### Exercise instructions
Set down exactly the lines that run from the one containing "Where should I" to the end of the material below, both included, without pictures.

★ ★ ★ ★ ★ ★ ★

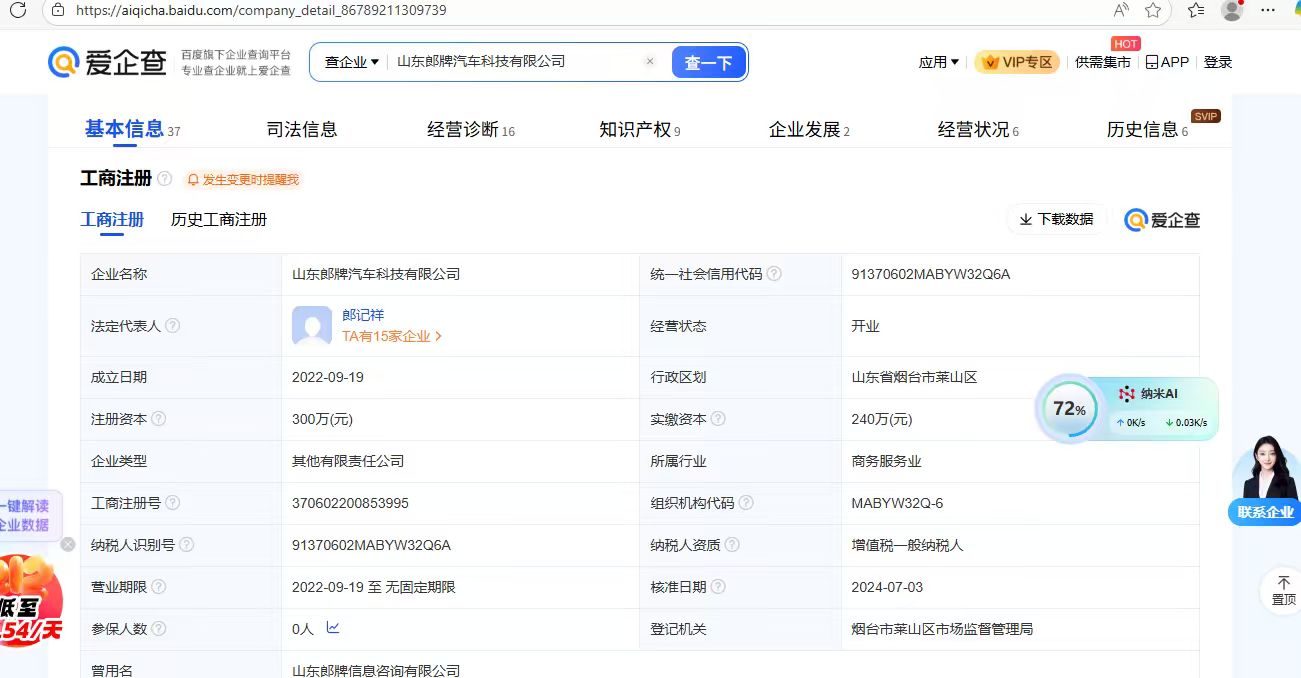Screen dimensions: 1301x678
Task: Enable 发生变更时提醒我 change alert
Action: (243, 180)
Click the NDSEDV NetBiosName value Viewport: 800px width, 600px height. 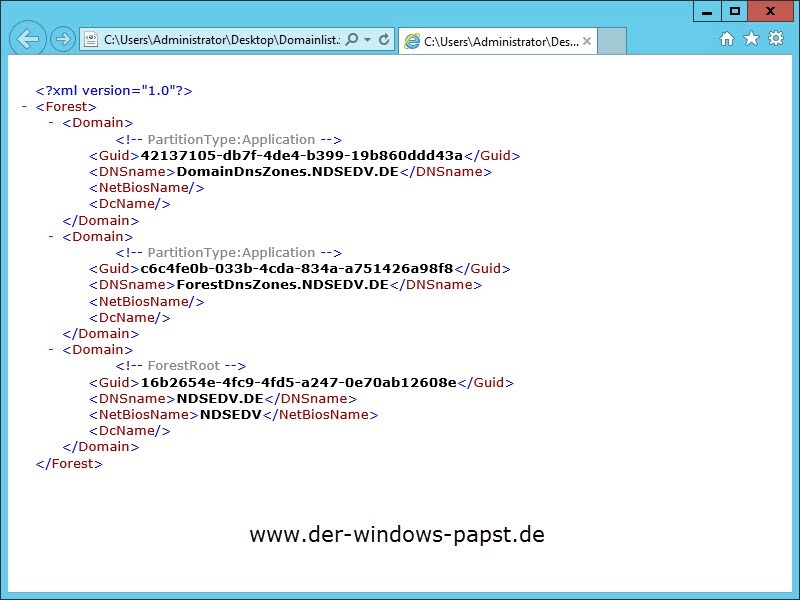point(232,415)
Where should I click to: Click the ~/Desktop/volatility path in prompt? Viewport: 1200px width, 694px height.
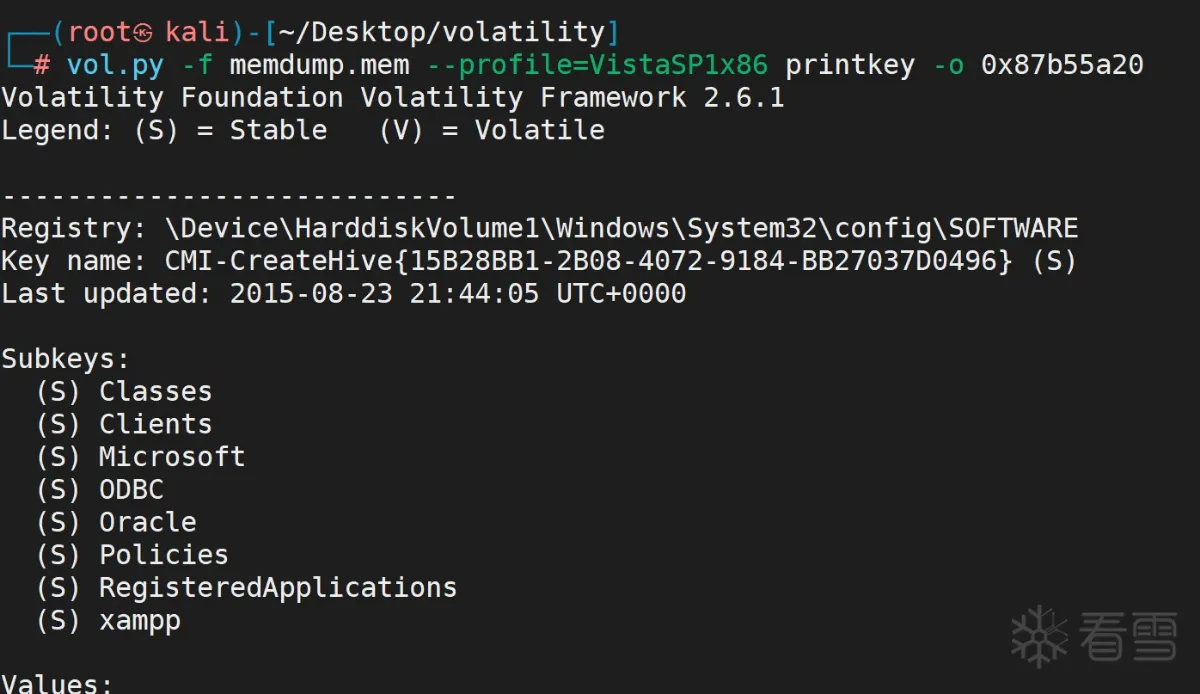pyautogui.click(x=441, y=33)
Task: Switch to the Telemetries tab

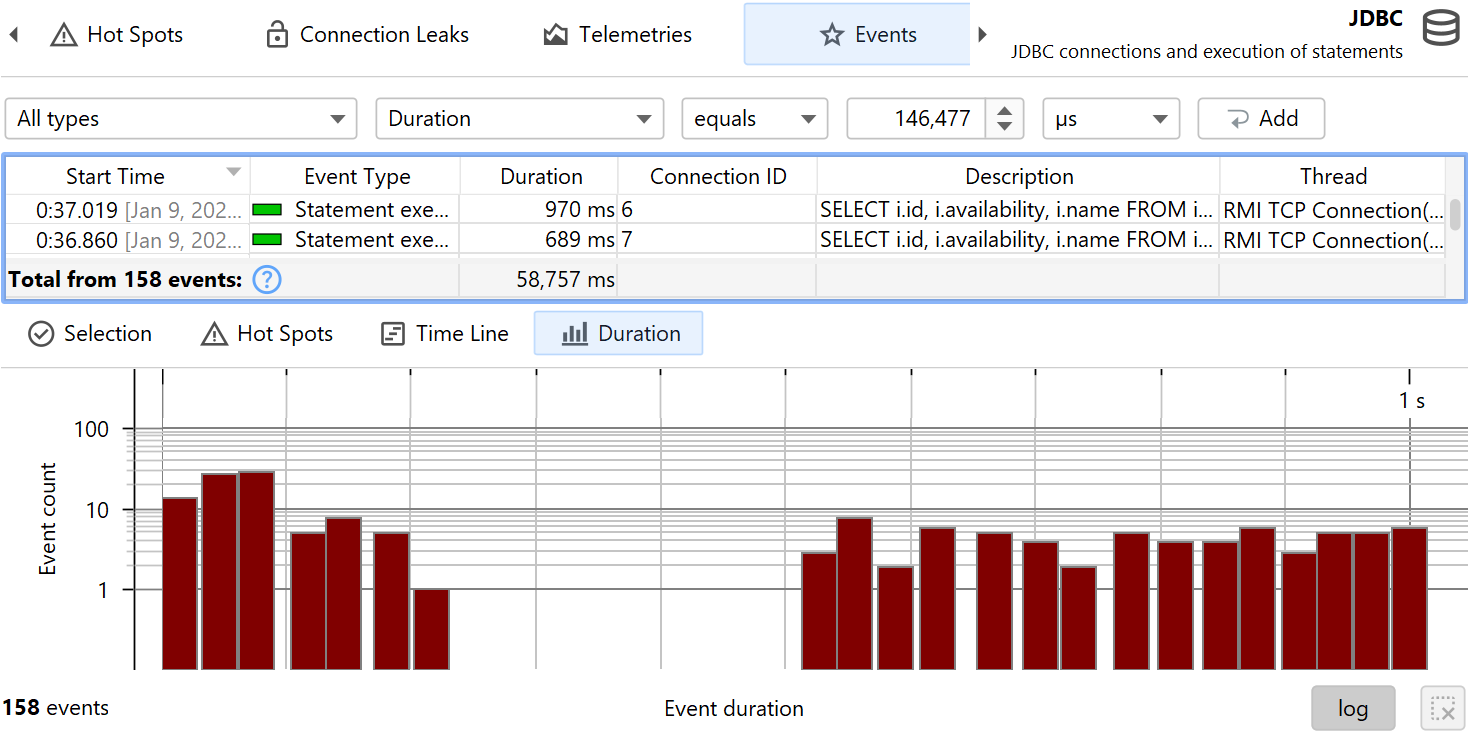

★ ★ ★ ★ ★ ★ ★

### Solved problem
Where should I click to: Click the ~/Desktop/volatility path in prompt? Viewport: 1200px width, 694px height.
pyautogui.click(x=441, y=33)
Task: Switch to the Telemetries tab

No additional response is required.